Work required | Leave out every picture, and return exactly the lines from the line containing "Task: Switch to the Review ribbon tab" through the end of the records below, both inclusive.

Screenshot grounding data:
········

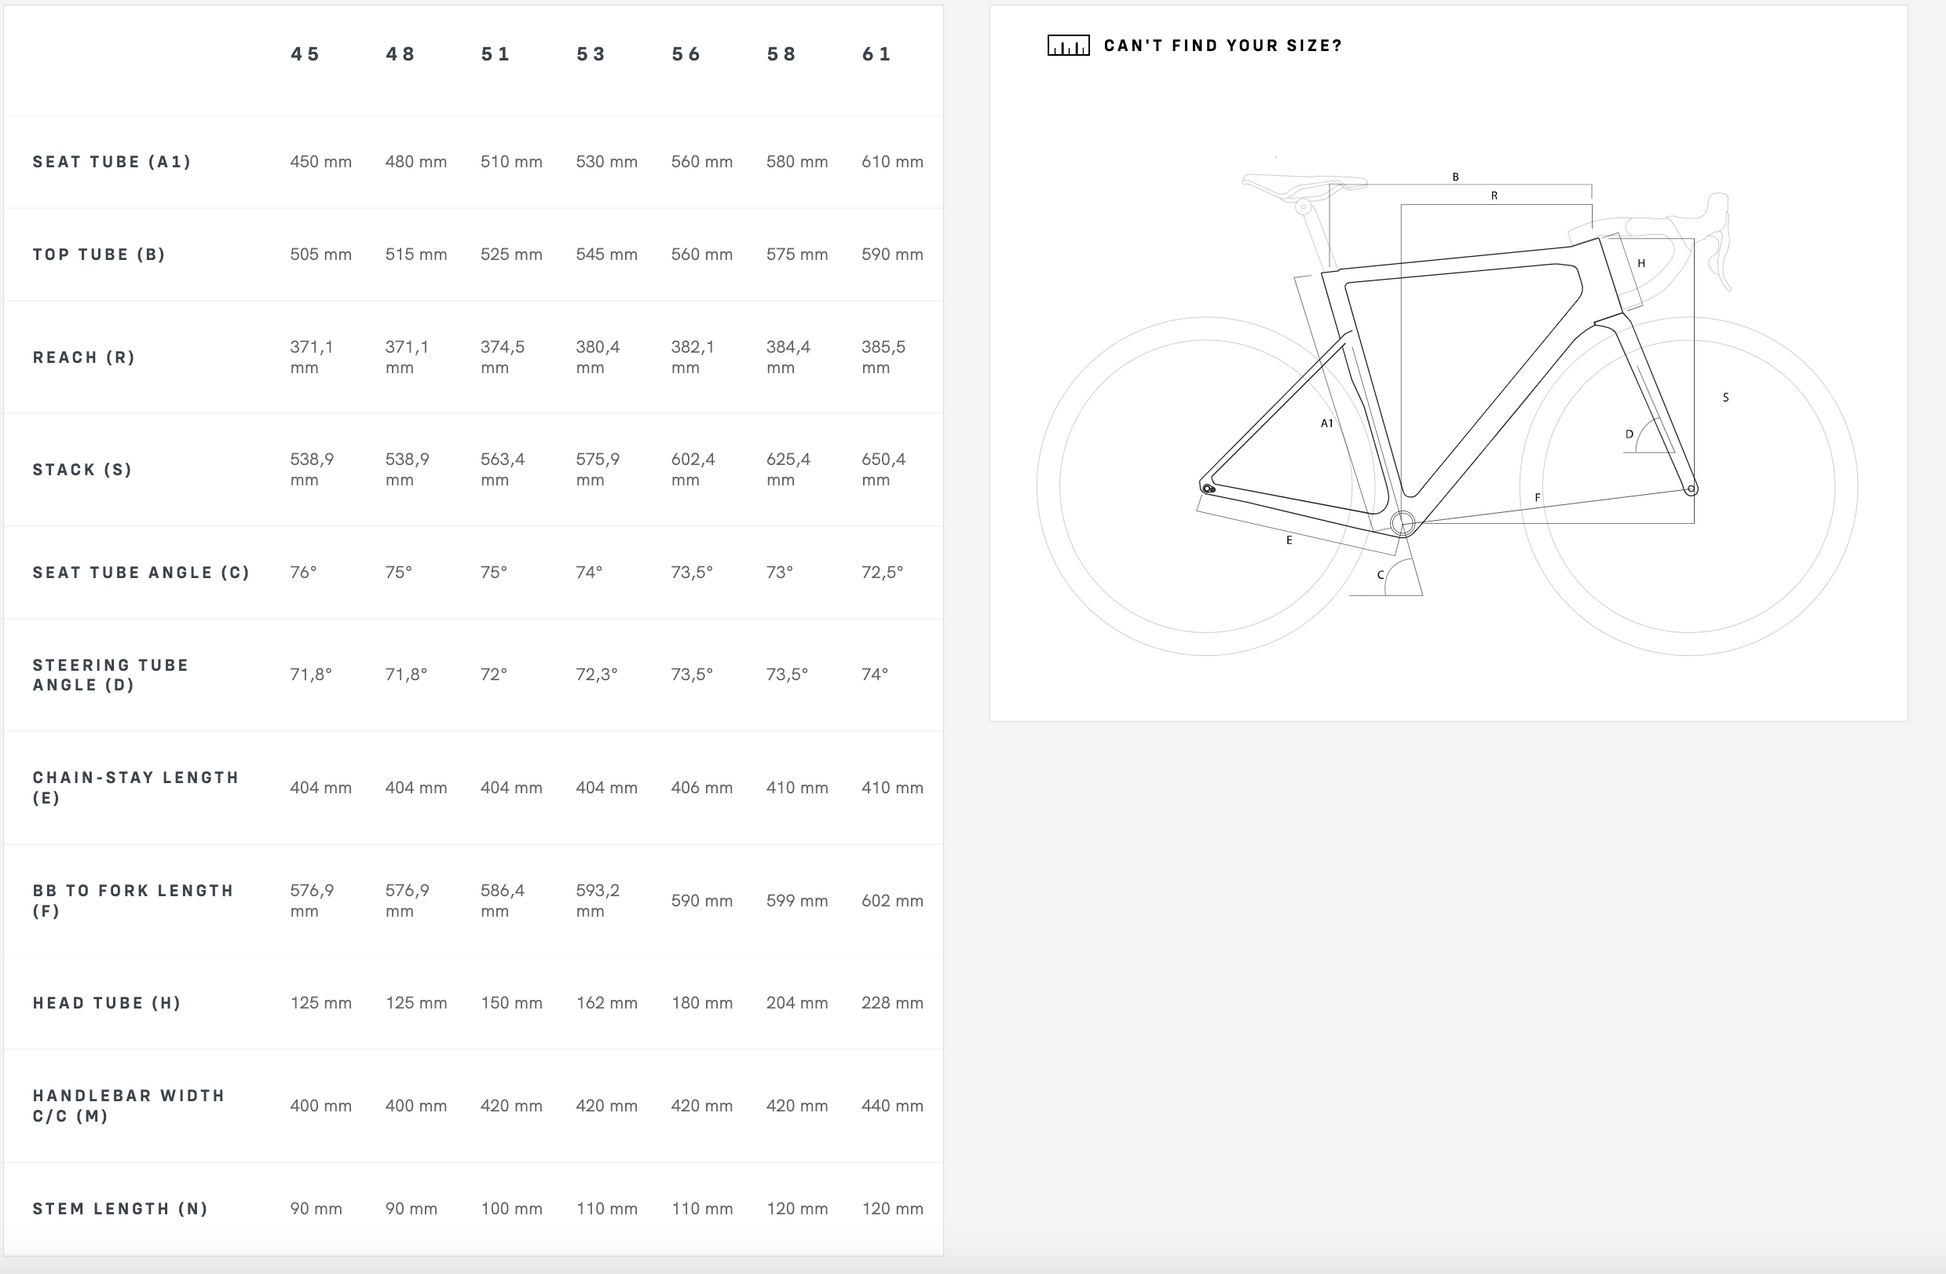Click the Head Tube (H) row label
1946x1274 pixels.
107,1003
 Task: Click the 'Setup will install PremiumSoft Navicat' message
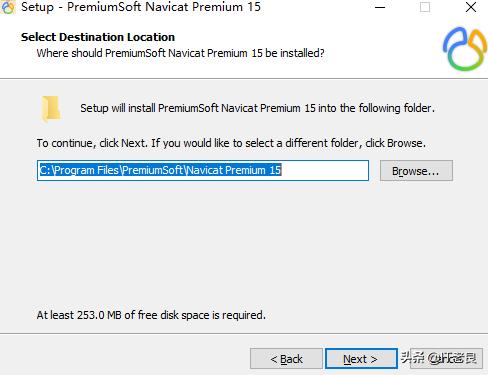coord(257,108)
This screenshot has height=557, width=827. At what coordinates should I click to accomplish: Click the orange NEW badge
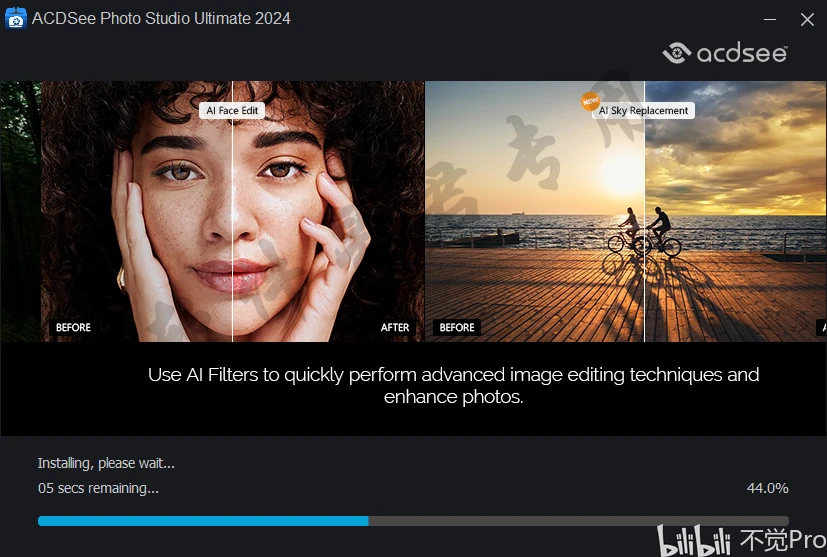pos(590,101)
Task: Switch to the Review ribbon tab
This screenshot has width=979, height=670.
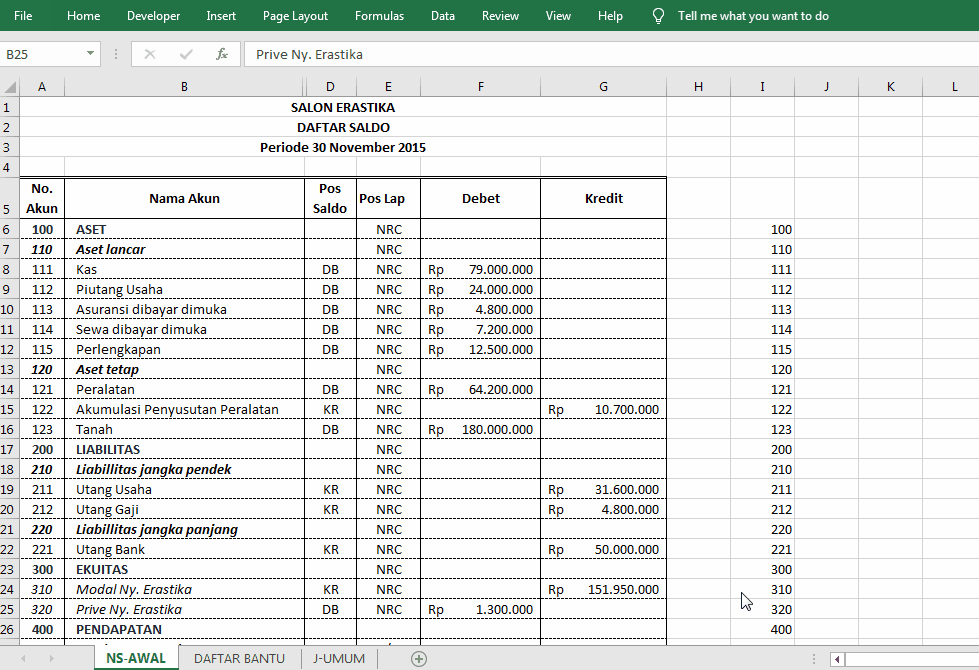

········

Exercise answer |
Task: Switch to the Review ribbon tab
This screenshot has width=979, height=670.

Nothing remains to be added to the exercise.